When I was in high school it was a place to go to look at the river, maybe launch a canoe, or do a bit of scrambling around the grassy breaks. I hoped to see a cactus or pick some saskatoons. Nobody lived there but now they do. “No more grad parties down there, I guess!” was my flippant comment when my sister posted an article about the landslide from an anti-Site C dam source.
Opponents of the project predict dire things for a dam in such geologic instability. They might be right. The two dams upstream from there on the Peace were built on solid rock between rock walls.
Even so, the giant W.A.C. Bennett Dam shocked everyone a few years ago when a sinkhole appeared in the paved road across its narrow top. Investigating, engineers found a cavern had developed in the middle of the dam. It was found in time to avert disaster, and led to a warning system being installed downstream. The town of Hudson’s Hope would be wiped off the map if that dam ever gave way.
Earth-filled dams aren’t expected to last forever. One of them – the Teton Dam in Idaho – didn’t even last a week. Upon filling the reservoir for the first time in June 1976 it sprung a leak and within a few hours broke open, wiping out a couple of towns, killing 11 people and washing away over 10,000 cattle.
Back to the drawing board on that one!
It has not been rebuilt. Perhaps lessons were learned.
BC Hydro has been pushing the idea of the Site C dam for decades, and for just as long, people in the area have been pushing back. The pro side appears to have won, and construction proceeds.
But the instability of the land around the dam has got to be giving the proponents second thoughts. The Peace cuts a deep valley through there and the land is constantly slumping. It slumps on the Taylor hill; it slumps at Peace River, where remediation on one road or railroad never really ends.
In June 1973, near confluence of the Peace and Halfway Rivers, a huge slide blocked the entire river for a few hours. Dams fail and the results are often catastrophic.
According to the Wikipedia article on dam failures, there have been about two per year since 2000, killing 635 people and doing untold environmental damage. The worst of all time was in China in 1975, when heavy rainfall caused two dams to collapse, with the resulting loss of 171,000 human beings.

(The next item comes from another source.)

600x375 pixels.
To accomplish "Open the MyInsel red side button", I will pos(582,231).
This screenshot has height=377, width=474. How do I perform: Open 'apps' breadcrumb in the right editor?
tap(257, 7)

The causes vary widely. Heavy rainfall is the most common one. Shoddy construction is another that recurs as you go down the list. So is underestimating the stress on the structure – or on the valley walls that flank it.

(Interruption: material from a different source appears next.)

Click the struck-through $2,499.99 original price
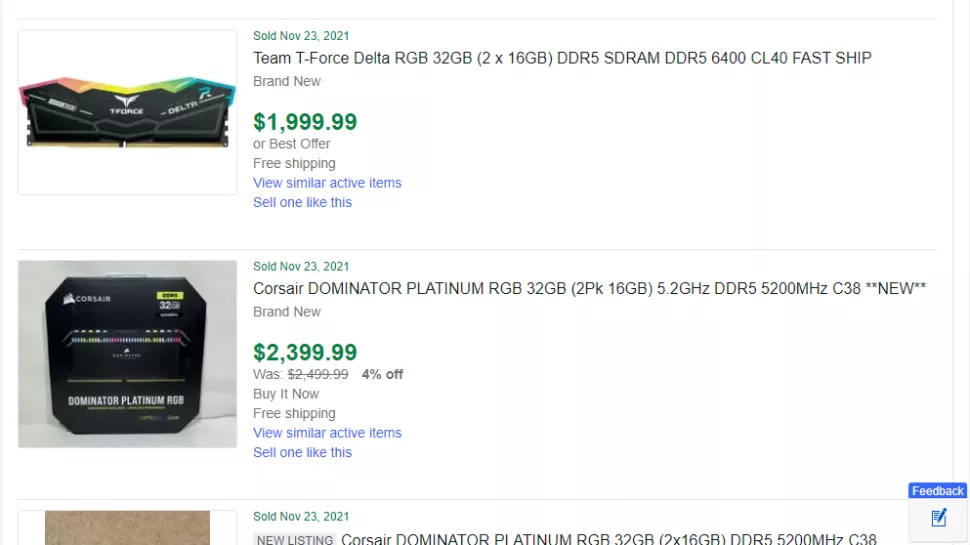The height and width of the screenshot is (545, 970). click(318, 374)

In the case of the Teton Dam, water was finding its way through the earth-filled structure, under it and around it, simultaneous with the reservoir filling.
Earthquakes have done dams in. Power failures have caused spillways to fail, leading to water breaching dams.
Landslides have been known to force water over dams as well. That would seem a highly probably scenario with Site C. Gravity will have its way.
Whatever BC Hydro builds by Fort St. John, it would be wiped out if the big one upstream lets go, because the volume of water in Williston Lake – the province’s largest lake – is gigantic.